ELEZIONI IN ROMANIA, RISCOSSA DEI FILOEUROPEI, MA I SOVRANISTI AUMENTANO I CONSENSI
VINCONO I SOCIALDEMOCRATICI, SI VA VERSO UN PARLAMENTO FRAMMENTATO
«Con questo voto decidiamo se restare a Ovest o svoltare a Est: sono le più importanti degli ultimi 100 anni. Se vireremo a Est ci sarà un esodo massiccio di persone», avvertiva ieri a urne ancora aperte l’economista romeno Radu Georgescu. Stesso nome ma orientamento opposto rispetto al Georgescu sovranista indipendente dell’ultradestra filorussa che ha vinto a sorpresa la settimana scorsa il primo round delle presidenziali.
Ma Radu può aspettare a fare le valige: i primi risultati prefigurano una rivincita dei socialdemocratici che restano la prima forza del Paese pur con un’avanzata delle formazioni di estrema destra anti-Kiev in queste elezioni parlamentari, «consultazione sandwich» tra il primo e il secondo turno delle presidenziali, domenica prossima.

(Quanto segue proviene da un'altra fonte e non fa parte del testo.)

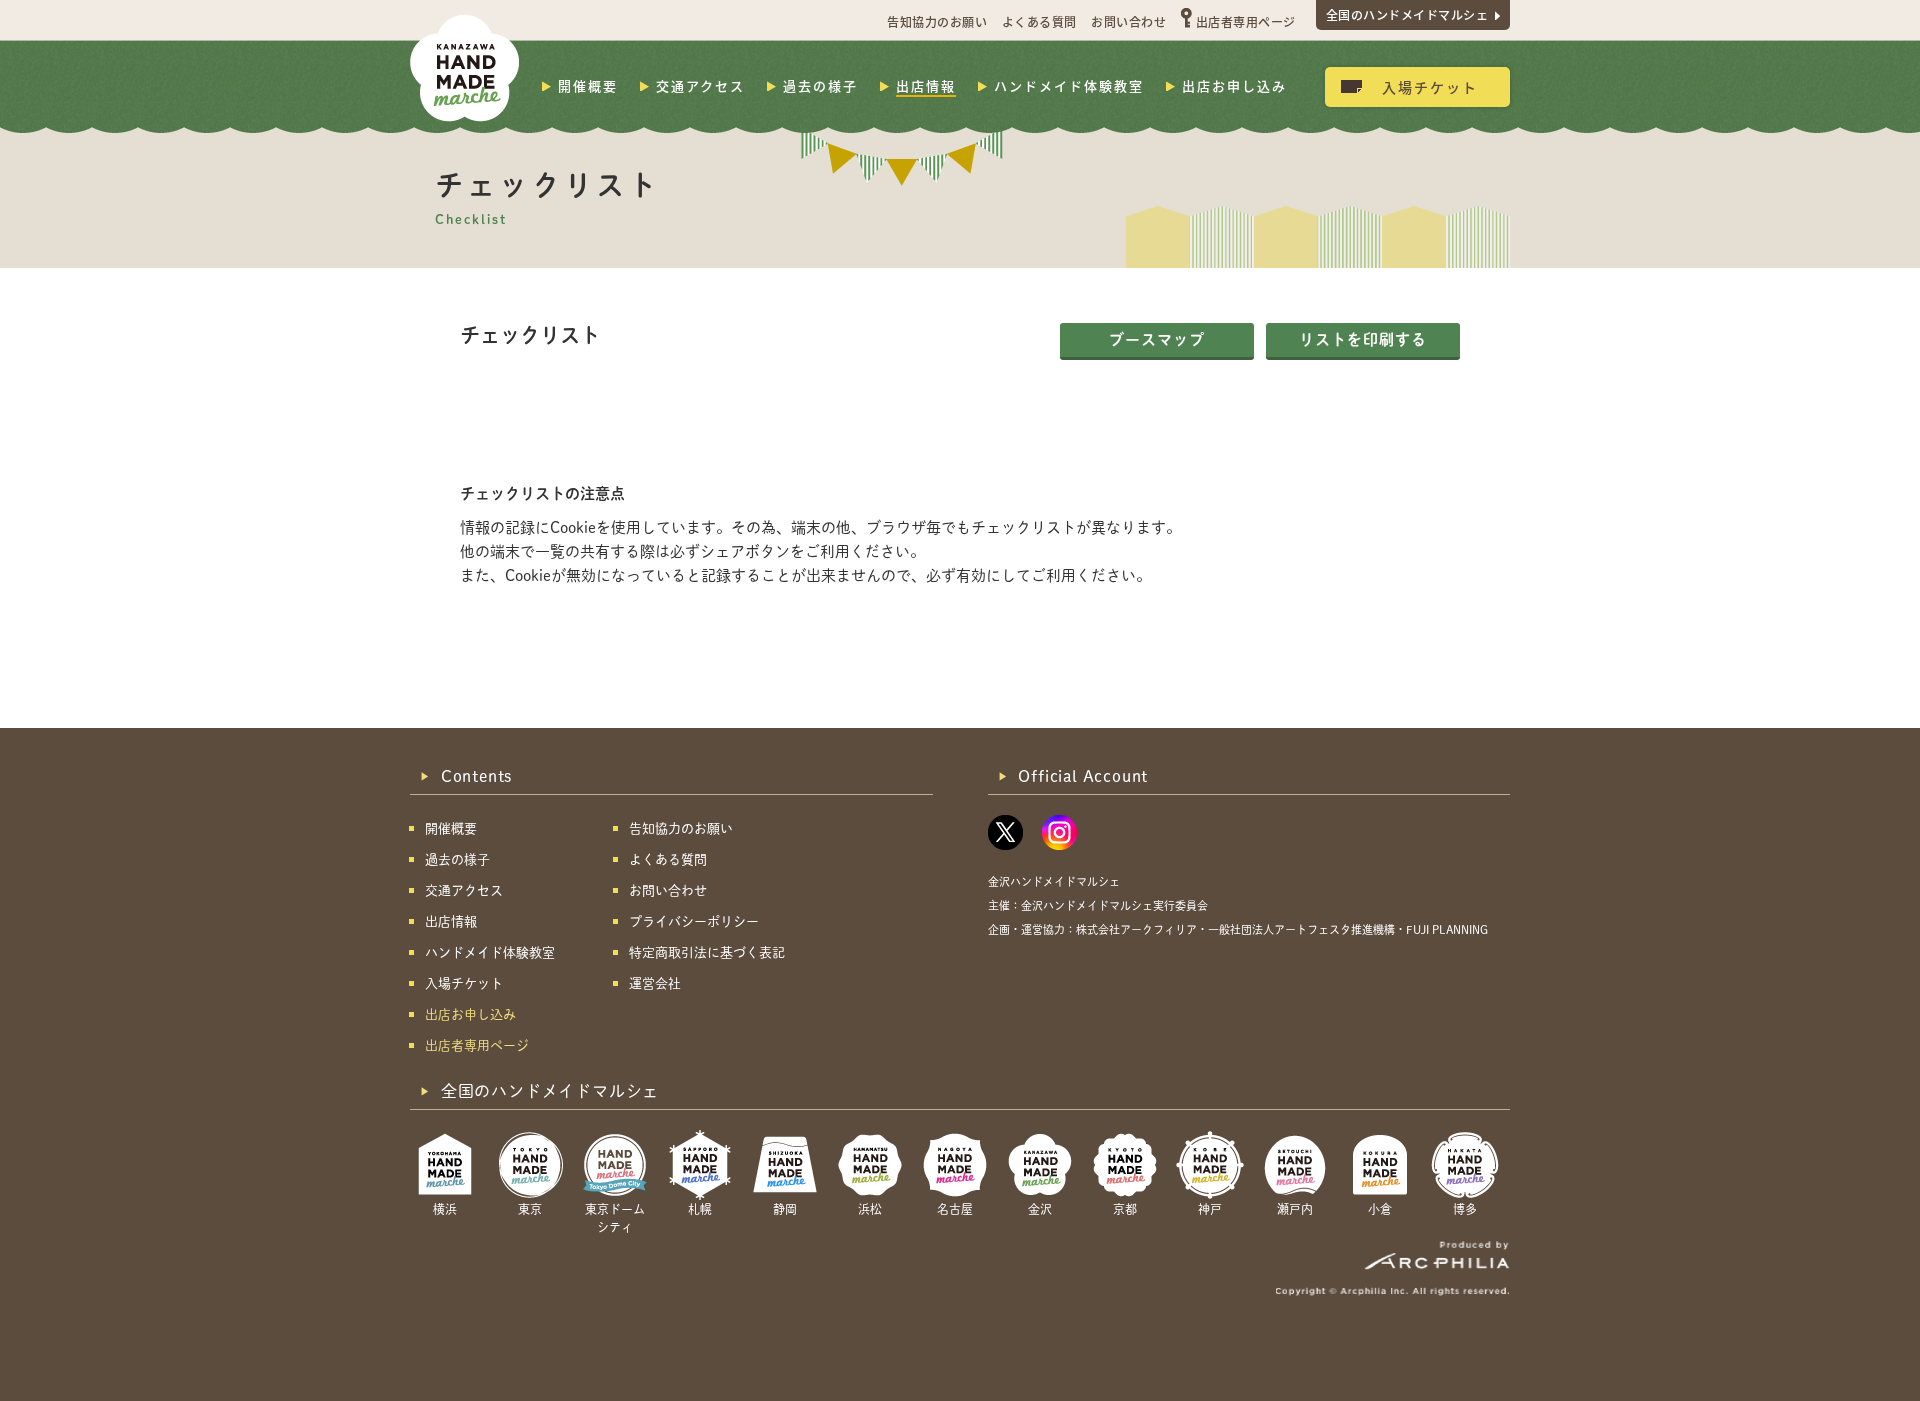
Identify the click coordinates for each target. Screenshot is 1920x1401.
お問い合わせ (1128, 21)
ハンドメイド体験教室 (1069, 86)
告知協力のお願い (937, 21)
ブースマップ (1157, 339)
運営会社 (655, 983)
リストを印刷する (1363, 339)
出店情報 (926, 86)
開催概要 (588, 86)
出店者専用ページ (1246, 21)
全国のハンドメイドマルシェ (1407, 14)
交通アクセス (700, 86)
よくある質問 (1039, 21)
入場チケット (1430, 87)
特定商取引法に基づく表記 (707, 952)
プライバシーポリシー (694, 921)
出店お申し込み (1234, 86)
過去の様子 (820, 86)
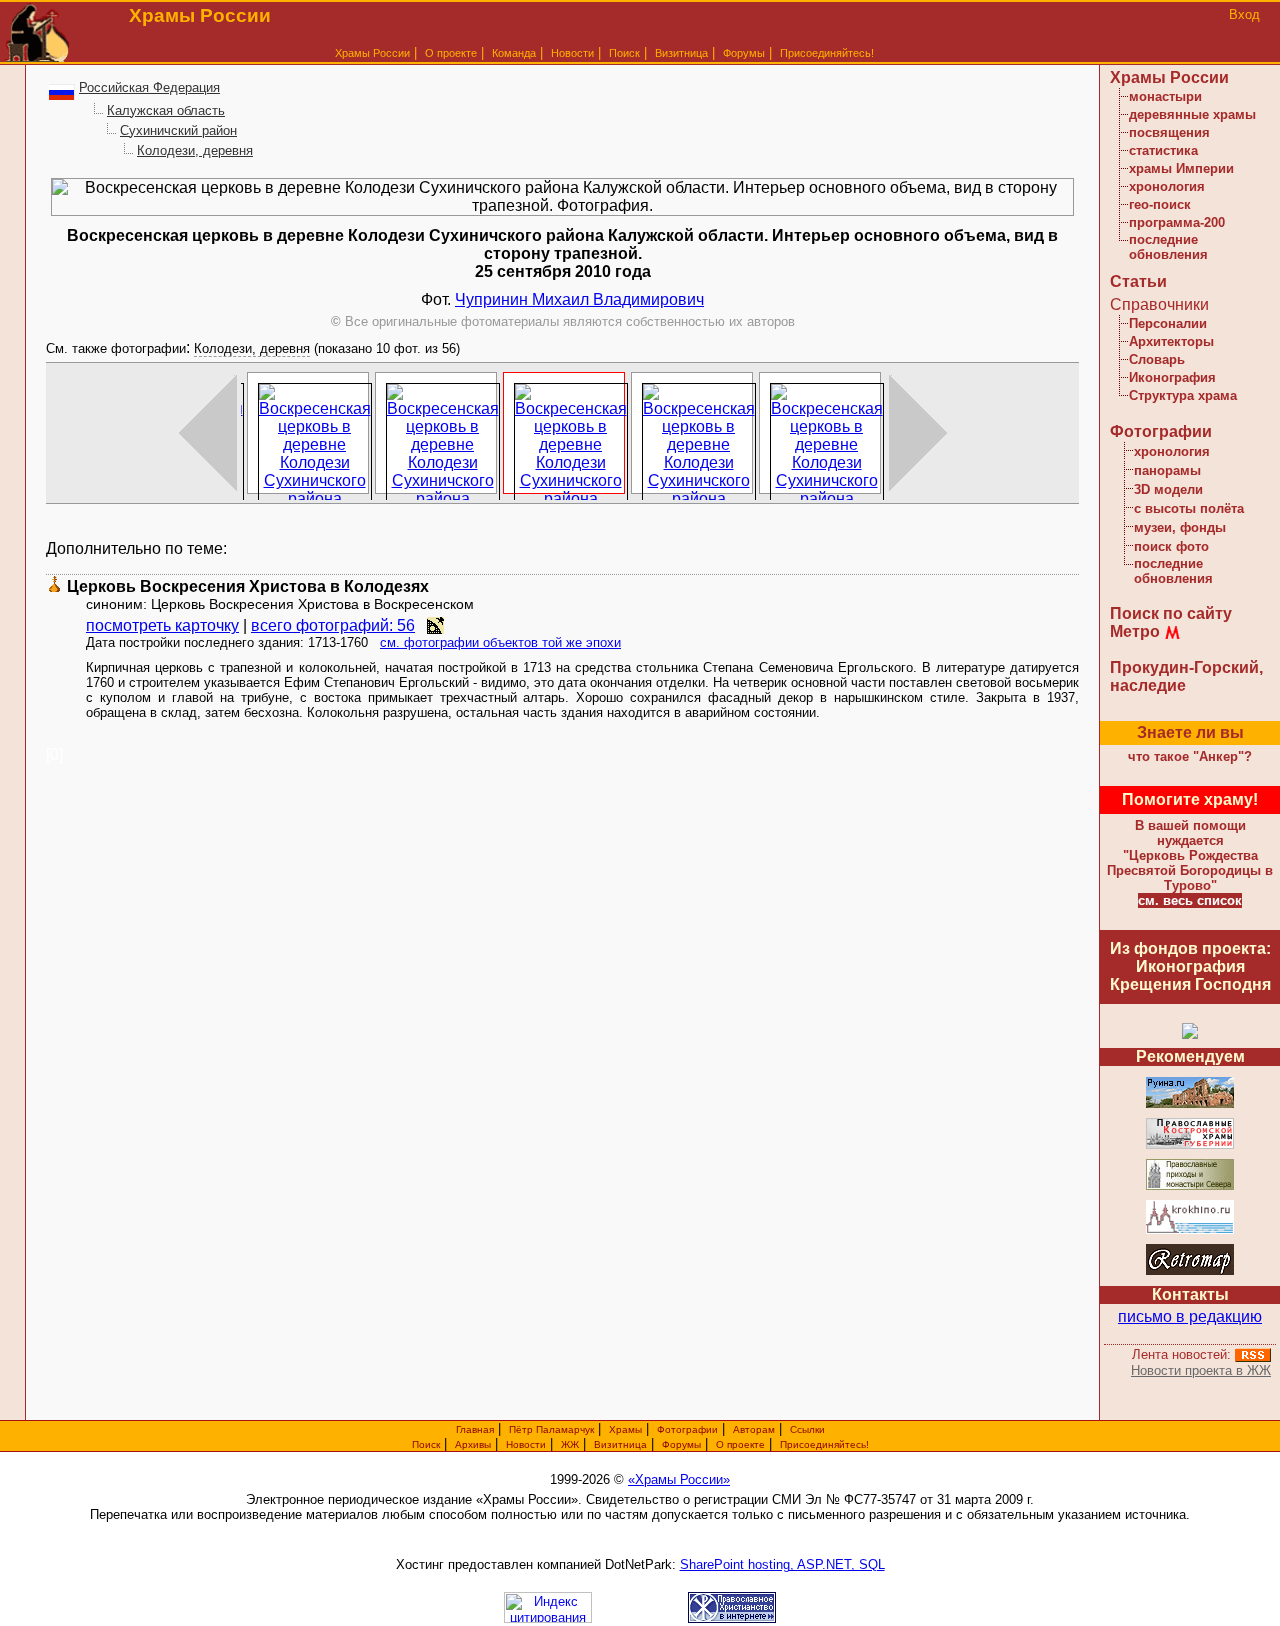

Il Psd del premier uscente Marcel Ciolacu, reduce contro ogni previsione da una pesante sconfitta la settimana scorsa, ora risulta in vantaggio con il 24% delle preferenze. Lo rincorrono a distanza, indietro di 6 punti, i sovranisti anti Ue dell’Alleanza per l’unità dei romeni (Aur) di George Simion in forte ascesa. Seguono i liberali del Pnl, partner del Psd nell’attuale esecutivo, attestati intorno al 14%, l’Unione democratica magiara di Romania (Udmr) che rappresenta gli interessi della comunità ungherese nel Paese, quasi all’11%, davanti al giovane partito centrista Usr (poco sopra il 9%) di Elena Lasconi che, con la sua proposta anticorruzione, è la sfidante di Georgescu al ballottaggio dell’8 dicembre.
Sempre che la Corte costituzionale non decida di annullare il voto e re-indire la consultazione, come chiesto da due candidati che hanno accusato di frode il partito di Lasconi e la campagna di Georgescu. In caso di sospensione, si prevedono proteste antisistema contro i partiti tradizionali, accusati di voler manipolare la corsa.
In questo clima di incertezza e caos politico, appesantito dall’ombra di interferenze sul voto attraverso TikTok volano sospetto di consensi per Georgescu, i romeni sono andati a votare numerosi: l’affluenza è stata del 52%, la più alta da vent’anni. Ma non è bastata ad arginare l’avanzata delle varie forze di estrema destra, tutte contrarie all’invio di aiuti militari all’Ucraina: insieme arriverebbero a contare sul 30% dei voti, mentre erano sotto al 10% nelle elezioni del 2020.
Tra loro anche Sos Romania guidata dell’attivista Diana Sosoaca, e il recente Partito della gioventù (Pot) a cui è vicino Calin Georgescu: dovrebbero aver superato entrambi la soglia del 5% e riuscire ad entrare in Parlamento.
Il premier Ciolacu gongola: «I romeni hanno inviato un segnale importante: proseguire sulla strada europea ma anche proteggere la nostra identità nazionale». Si profila un emiciclo frammentato e negoziati difficili per formare il governo.
Il risultato del PSD è piuttosto sorprendente e si pensava che i partiti di destra potessero andare meglio: questo anche perché pochi giorni fa c’erano state le elezioni presidenziali, dove il più votato era stato a sorpresa Călin Georgescu, candidato nazionalista e filoputiniano, che andrà al ballottaggio con Elena Lasconi dell’USR. Il leader del PSD Ciolacu era invece arrivato terzo.
Le elezioni parlamentari sono più importanti delle presidenziali, perché decidono il governo (anche se comunque il presidente ha un ruolo attivo in politica, nomina il primo ministro e rappresenta il paese all’estero). Di solito il compito di formarlo viene assegnato al partito che riceve maggiori consensi, quindi in questo caso toccherebbe di nuovo al PSD.